There are limits to the natural resources of the United States, and of the entire planet. But little thought and effort are going into ways to stabilize the number of people needing those resources.

We do not have to look far for examples of people outpacing limited resources. Just last summer, for instance, Atlanta ran short of water while several other areas were badly hurt by droughts.

Some day, possibly by mid-century, there will be a great movement to stabilize the population of the United States. But by then it may be too late.

People use resources and people pollute; more people use more resources and create more pollution.

Present arguments over the burdens and the benefits of illegal immigrants will seem irrelevant as we all descend toward a poorer world.

Carleton W. Brown


CDC spin won't end concern on vaccines

In The Sun's article "CDC scrambles to reassure on vaccine safety" (March 7), reporter Stephanie Desmon claims that "during the years, despite a small and vocal group of parents who insist otherwise, studies have consistently shown no credible link between vaccines and autism."

But the group of parents is not as small as the Centers for Disease Control and Prevention would like to have people think. There are thousands of parents across the country - indeed, across the world - who wholeheartedly believe their children were damaged by vaccines.

This is why officials at the Centers for Disease Control are scrambling to spin the story of Hanna Poling.
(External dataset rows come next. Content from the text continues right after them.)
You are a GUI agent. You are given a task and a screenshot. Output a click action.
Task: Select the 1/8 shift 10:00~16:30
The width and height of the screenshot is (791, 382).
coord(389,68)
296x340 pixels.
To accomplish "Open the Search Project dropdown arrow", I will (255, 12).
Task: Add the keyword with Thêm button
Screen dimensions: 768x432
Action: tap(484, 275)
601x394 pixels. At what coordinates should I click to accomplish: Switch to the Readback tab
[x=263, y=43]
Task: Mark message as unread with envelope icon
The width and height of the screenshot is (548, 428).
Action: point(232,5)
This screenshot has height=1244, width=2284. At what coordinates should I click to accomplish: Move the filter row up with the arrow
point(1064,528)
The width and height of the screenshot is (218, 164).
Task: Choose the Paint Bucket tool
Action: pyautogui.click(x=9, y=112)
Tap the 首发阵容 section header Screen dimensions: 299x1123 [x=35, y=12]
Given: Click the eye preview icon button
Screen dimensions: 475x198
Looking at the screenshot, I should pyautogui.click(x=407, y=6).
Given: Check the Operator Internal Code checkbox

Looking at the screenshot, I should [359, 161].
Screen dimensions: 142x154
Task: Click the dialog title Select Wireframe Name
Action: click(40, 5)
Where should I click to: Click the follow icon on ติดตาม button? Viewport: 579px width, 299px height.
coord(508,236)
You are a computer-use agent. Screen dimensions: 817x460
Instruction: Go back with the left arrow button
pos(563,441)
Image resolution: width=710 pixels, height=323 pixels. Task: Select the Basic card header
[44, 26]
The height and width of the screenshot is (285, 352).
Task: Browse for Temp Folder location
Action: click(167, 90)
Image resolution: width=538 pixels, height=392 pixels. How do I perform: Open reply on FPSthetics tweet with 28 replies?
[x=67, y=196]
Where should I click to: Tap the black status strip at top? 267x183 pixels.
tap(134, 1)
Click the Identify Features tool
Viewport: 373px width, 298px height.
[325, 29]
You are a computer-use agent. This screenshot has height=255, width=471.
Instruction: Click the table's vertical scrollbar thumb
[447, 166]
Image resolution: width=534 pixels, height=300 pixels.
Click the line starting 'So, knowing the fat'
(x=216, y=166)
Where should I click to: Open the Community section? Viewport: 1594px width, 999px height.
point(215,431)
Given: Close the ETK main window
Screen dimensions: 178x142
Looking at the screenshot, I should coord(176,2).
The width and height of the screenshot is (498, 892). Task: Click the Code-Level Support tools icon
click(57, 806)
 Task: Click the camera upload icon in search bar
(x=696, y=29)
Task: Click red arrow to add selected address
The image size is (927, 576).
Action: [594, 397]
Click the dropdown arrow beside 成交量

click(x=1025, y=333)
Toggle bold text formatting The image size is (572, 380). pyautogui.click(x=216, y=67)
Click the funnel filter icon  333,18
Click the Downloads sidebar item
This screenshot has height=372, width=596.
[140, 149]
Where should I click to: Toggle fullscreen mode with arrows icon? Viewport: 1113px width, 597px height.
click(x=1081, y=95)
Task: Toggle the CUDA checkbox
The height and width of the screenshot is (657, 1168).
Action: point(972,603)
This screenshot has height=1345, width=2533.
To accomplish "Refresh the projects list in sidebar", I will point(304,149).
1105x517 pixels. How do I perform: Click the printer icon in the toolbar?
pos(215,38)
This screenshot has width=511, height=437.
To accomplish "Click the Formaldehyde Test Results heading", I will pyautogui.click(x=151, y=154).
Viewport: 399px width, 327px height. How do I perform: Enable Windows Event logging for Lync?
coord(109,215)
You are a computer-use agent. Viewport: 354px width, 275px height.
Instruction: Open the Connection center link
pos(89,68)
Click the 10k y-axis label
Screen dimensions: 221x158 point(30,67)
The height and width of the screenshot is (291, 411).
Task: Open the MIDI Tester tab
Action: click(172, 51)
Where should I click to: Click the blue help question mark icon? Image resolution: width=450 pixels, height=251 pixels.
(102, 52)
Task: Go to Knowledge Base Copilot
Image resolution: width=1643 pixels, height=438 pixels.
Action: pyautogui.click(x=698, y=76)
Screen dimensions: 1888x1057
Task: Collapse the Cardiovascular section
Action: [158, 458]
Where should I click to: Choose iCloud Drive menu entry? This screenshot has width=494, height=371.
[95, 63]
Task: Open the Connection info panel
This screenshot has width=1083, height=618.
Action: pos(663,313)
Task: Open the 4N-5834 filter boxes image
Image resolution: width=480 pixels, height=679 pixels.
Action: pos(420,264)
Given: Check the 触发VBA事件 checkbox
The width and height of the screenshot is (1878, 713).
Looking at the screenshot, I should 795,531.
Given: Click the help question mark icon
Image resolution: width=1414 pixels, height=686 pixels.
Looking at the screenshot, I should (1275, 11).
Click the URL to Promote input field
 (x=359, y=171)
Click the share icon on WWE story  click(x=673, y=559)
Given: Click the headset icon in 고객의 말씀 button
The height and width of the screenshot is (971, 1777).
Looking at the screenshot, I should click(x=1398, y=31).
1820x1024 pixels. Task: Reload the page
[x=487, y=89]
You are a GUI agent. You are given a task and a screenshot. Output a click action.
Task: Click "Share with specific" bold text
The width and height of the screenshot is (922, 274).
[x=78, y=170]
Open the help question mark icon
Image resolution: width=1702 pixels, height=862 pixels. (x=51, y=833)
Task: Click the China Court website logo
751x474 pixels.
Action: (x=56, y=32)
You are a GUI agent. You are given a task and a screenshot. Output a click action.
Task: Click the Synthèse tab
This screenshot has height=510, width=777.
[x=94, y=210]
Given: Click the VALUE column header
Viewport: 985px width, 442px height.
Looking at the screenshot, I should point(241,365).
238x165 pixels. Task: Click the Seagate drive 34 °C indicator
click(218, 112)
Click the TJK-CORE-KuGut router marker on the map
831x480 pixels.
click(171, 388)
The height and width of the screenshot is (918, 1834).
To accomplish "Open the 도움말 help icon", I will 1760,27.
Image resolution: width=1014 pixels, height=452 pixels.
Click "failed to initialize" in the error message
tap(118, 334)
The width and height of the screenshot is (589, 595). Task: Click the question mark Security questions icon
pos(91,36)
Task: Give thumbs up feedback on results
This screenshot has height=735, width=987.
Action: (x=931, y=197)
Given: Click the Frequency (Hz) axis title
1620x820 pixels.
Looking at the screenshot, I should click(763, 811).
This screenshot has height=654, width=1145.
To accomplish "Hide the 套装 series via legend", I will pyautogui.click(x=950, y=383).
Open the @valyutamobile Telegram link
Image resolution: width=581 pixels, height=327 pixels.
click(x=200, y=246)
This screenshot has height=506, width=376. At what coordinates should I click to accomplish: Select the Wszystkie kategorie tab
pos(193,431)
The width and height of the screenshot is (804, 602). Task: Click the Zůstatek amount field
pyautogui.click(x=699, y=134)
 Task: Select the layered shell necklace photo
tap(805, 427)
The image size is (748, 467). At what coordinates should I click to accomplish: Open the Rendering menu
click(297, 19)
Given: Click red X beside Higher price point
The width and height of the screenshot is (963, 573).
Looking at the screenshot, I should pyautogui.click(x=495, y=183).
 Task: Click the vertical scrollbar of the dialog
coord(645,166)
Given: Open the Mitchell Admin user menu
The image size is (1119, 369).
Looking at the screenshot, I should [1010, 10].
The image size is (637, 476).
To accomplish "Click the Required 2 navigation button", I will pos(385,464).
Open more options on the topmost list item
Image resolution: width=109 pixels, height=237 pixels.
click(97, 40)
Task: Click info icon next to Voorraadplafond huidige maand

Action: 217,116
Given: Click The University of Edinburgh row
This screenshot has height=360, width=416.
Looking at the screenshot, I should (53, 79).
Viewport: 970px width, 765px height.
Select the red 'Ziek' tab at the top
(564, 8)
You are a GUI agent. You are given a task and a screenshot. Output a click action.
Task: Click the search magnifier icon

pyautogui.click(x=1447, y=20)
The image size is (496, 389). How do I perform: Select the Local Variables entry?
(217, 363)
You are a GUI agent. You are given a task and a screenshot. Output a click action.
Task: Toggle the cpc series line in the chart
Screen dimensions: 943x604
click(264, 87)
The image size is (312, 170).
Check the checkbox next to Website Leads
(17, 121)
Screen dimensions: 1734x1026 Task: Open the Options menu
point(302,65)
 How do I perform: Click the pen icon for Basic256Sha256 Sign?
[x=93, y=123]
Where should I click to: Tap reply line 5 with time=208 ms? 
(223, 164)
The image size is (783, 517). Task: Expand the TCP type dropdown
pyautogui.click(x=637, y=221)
It wasn't "autism" but "autism-like" symptoms, they say, aggravated by an "underlying condition." And the underlying condition, mitochondrial disorder, mysteriously cannot be detected.

The CDC is splitting hairs because it is in damage-control mode. But the truth has been found by a federal "vaccine court," and the 4,900 cases that will follow the Poling case before the panel will make the matter more and more difficult for the CDC to spin.

Cindy Waeltermann


The writer is the director of AutismLink.